2. “The true church is not limited to a denomination,” means true believers are found across all denominational lines.
3. “We are joining Redeemer church,” means we are uniting with a particular congregation.
Hence, there is confusion. When the Bible speaks of the church, what does it have in mind? The theologians have discerned two proper uses of the term “church.” Use #1 above is probably most frequently utilized today, but nowhere to be found in the Bible. Uses 2 and 3 are biblical, leading to the distinction between the church “invisible” (#2) and the church “visible” (#3). This distinction on the one hand is vital, and on the other hand is misleading.
Understanding that the true church is invisible and cannot be limited to a particular time or a particular place guards us from a destructive factionalism. I spent some of my childhood and youth in a denomination that believed that it alone was the bride of Christ and it alone would participate in the Marriage Supper of the Lamb (Rev 19:6-10). Other Christians would be in heaven, we were assured; they just wouldn’t be a part of the Supper.
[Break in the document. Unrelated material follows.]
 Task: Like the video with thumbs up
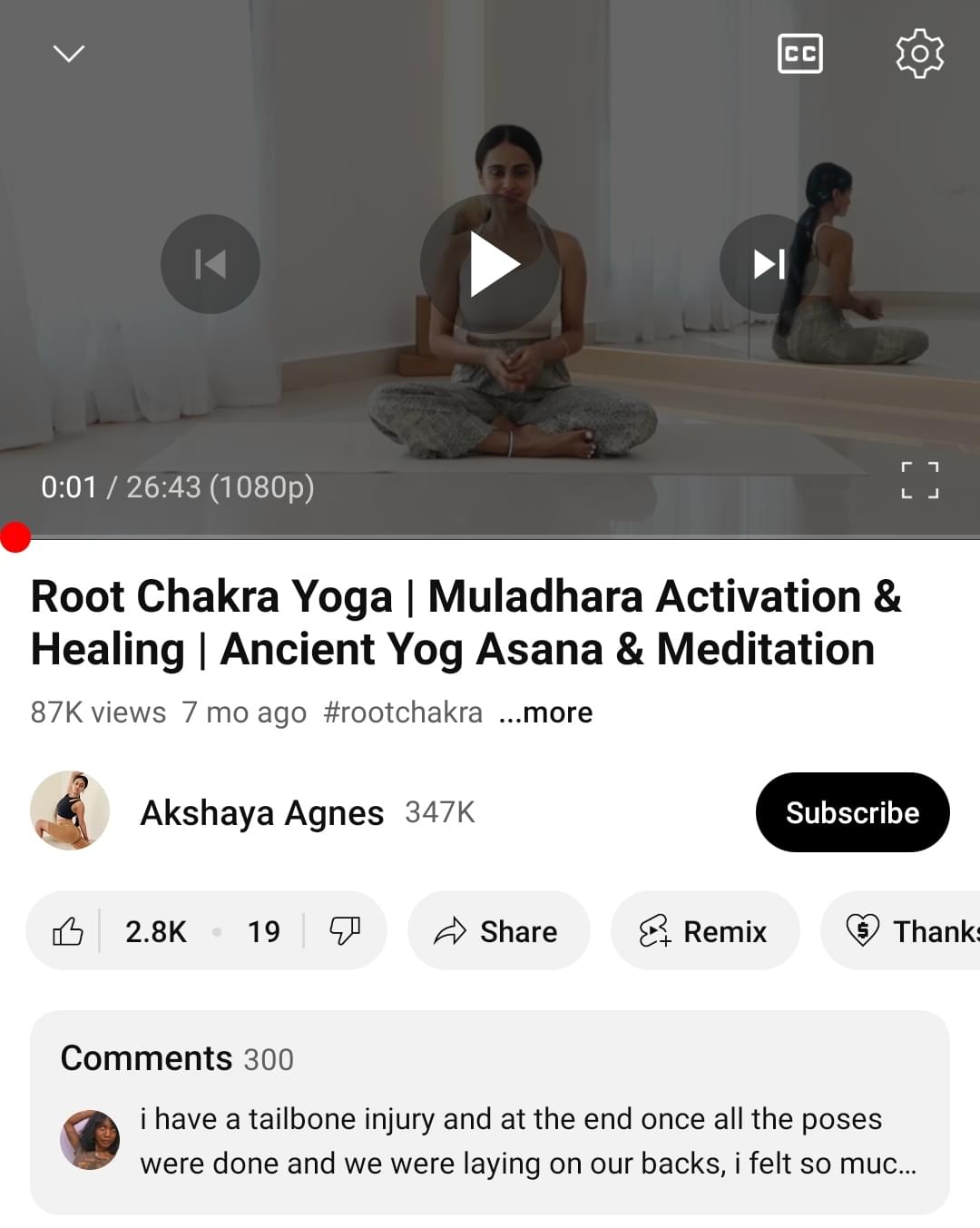[x=67, y=931]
Silly as that sounds, it has not been uncommon for ecclesiastical institutions to claim that they alone are the true church and all others are illegitimate or apostate. Rather, the truth is that the true church may be found wherever 1) the gospel is preached; 2) the sacraments are rightly administered; and 3) ecclesiastical discipline is exercised. These are the three marks that were identified at the time of the Reformation and found in various confessional documents (e.g. Scots Confession of 1560). The true church transcends denominational borders.
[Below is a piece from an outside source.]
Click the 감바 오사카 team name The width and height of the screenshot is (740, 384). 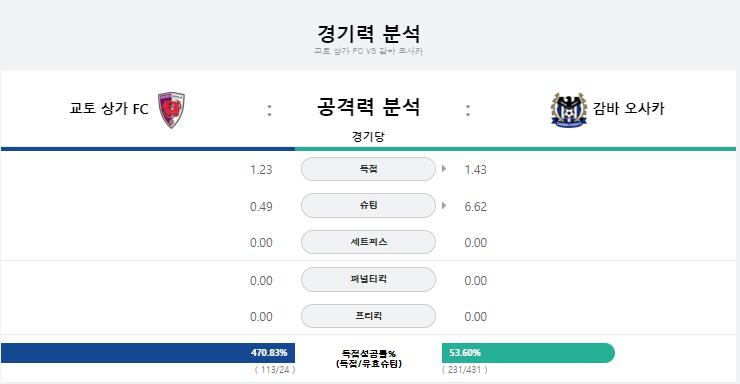click(628, 109)
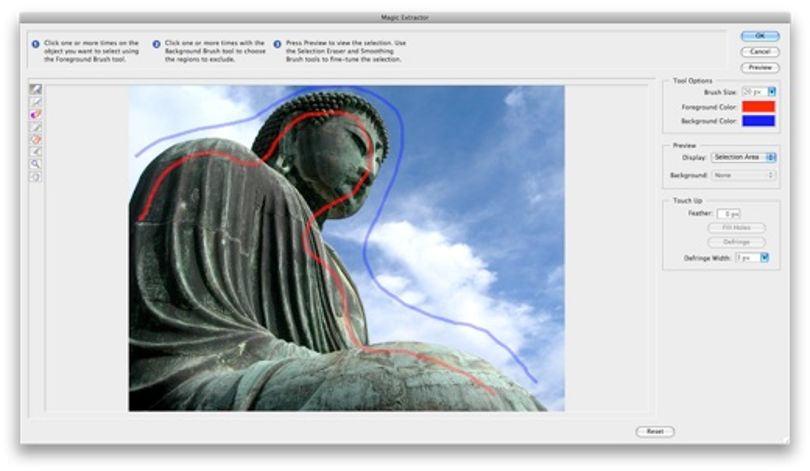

The doctrine of the church’s invisibility also guards us from spiritual presumption. What spiritual presumption? The spiritual presumption of those who are still unconverted, but because they are members of the visible church, think they are saved. Corrie Ten Boon of The Hiding Place fame cited her father’s wisdom in saying, “Just because a mouse is in the cookie jar doesn’t make it a cookie.” Better yet is the Apostle Paul’s warning, “Not all Israel is Israel” (Rom 9:6). There is an Israel within Israel, a true church within the visible church (see Rom 9:4-11; 2:25-29). A true believer is a believer “inwardly,” not merely by outward association, “a matter of the heart, by the Spirit, not by the letter” (Rom 2:29). The church in this world contains both wheat and tares, as Jesus warned, both believer and unbeliever (Mt 13:24-30). Membership in the visible church guarantees nothing. One must also be a member of the church within the church, the church that is invisible in this world.
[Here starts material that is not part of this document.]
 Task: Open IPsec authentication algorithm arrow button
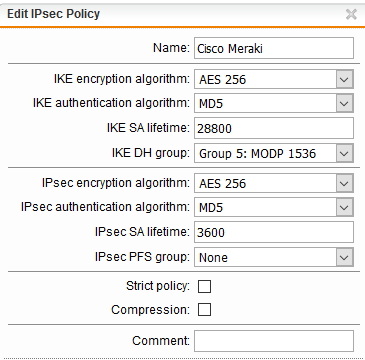[x=344, y=208]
Important as the doctrine of the invisibility of the church is, it can be misleading. How so? Because nearly every reference to the “church” in the New Testament is to actual congregations. In the book of Acts the word ecclesia appears 19 times, all of which are references to the visible church. The church fears (Acts 5:11), is persecuted (Acts 8:1, 3; 12:1), prays (Acts 12:5), gathers (Acts 14:27), sends missionaries (Acts 15:3), welcomes guests (Acts 15:4), chooses messengers (Acts 15:22), is strengthened (Acts 15:41; 16:5), greets (Acts 18:22), and has elders (Acts 14:23; 20:17) who oversee and care for it (Acts 20:28). It has specific locations such as Jerusalem (Acts 8:1; 11:22); Judea, Galilee, Samaria (Acts 9:31), and Antioch (Acts 11:26; 13:1).
The Apostle Paul addresses his epistles to “the church in Corinth” (1 Cor 1:2; 2 Cor 1:1). He refers to “the church at Cenchreae” and “the church that is in their house” (Rom 16:1, 5; cf Col 4:15; Philemon 2), “the churches of Asia” (1 Cor 16:19), “the church of the Laodiceans (Col 4:16) and the churches of Galatia (1 Cor 16:1), Asia (Acts 16:19), and Macedonia (2 Cor 8:1). He refers to what is taught in “every church” (1 Cor 4:17; cf 5:4; 7:17; 14:33, 34) and to “the churches of God” (1 Cor 11:16; cf 11:22), and even what is done “in church” (1 Cor 14:35). The ascended Christ (as we have seen) speaks to the “church in Ephesus” and “in Smyrna,” and “in Pergamum,” and “in Thyatira,” and “in Sardis” and “in Philadelphia,” and “in Laodicea” (Rev 2:1, 8, 12, 18; 3:1, 7, 14). Churches are said to gather (1 Cor 14:23) and may be “built up” (1 Cor 14:4, 5, 12, 19). 1 Get the point? The “church” is actual congregations made up of actual people in actual places.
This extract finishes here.